** Given passage **
···

When the sisters brought over Jesus back to the formation house once they arrived, they brought the wrong one.  Of course, we did not know that until tonight when we went to go do adoration and had to be a little creative in how we stood Him up to be seen.  It was good; my theory is He wanted to be closer to us because we are friends (He ended up sitting closer based on where He should have been to where He ended up).  To fix the problem of which house was to have which Jesus, a companion of mine from the west and I moved Jesus around.

I carried the candle and took the lead.  It was like guiding a friend through the darkness back home to where they belong.  Going out of the formation house, there was various forms of acknowledgement that Jesus was passing by.  When we got in the convent and made it to walking through the living room (chapel on other end of house than the back door we come in from our house), only a couple of the some sisters realized what we were doing.  You could hear one asking and another say that we were switching Jesus.  The other that knew stayed in the chapel during the switch.  On the way back out, now carrying the other Jesus.  As we walked back out the house, moving through the living room, the sisters turned the television down and said “goodnight Jesus!”

···

** Extracted data **
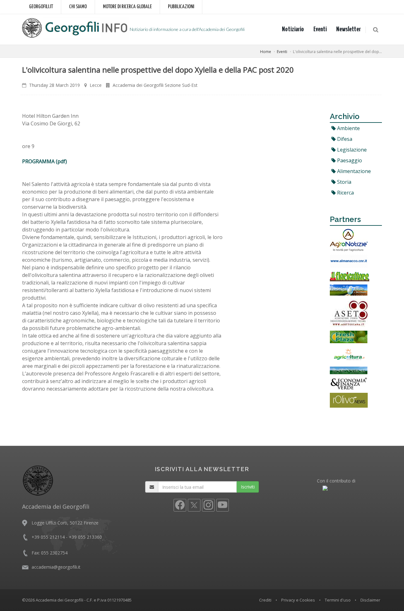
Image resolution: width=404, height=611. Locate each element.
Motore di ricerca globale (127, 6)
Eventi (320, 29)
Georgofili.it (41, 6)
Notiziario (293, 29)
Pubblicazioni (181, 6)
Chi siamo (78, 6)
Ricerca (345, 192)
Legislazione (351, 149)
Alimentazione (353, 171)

···

** Job 1 **
List every building or room named in the account of switching Jesus between the houses.
** Job 2 **
Continue the account of switching Jesus between the houses from its last line.

** Task result 1 **
formation house, convent, living room, chapel

** Task result 2 **
There was something about those little moments that hit me as we were moving and switching Jesus.  The reference was good, but it was more than that.  It felt more relaxed.  I am definitely in agreement that we should show the greatest respect for Jesus, but we can be ourselves, be His friend, as well.

That being said, I led adoration tonight and had the theme of friendship.  I thought, even though it could have been better put together, that it was appropriate for the group at the beginning of this year for our first adoration together.   

Viva Gesu, Viva Maria!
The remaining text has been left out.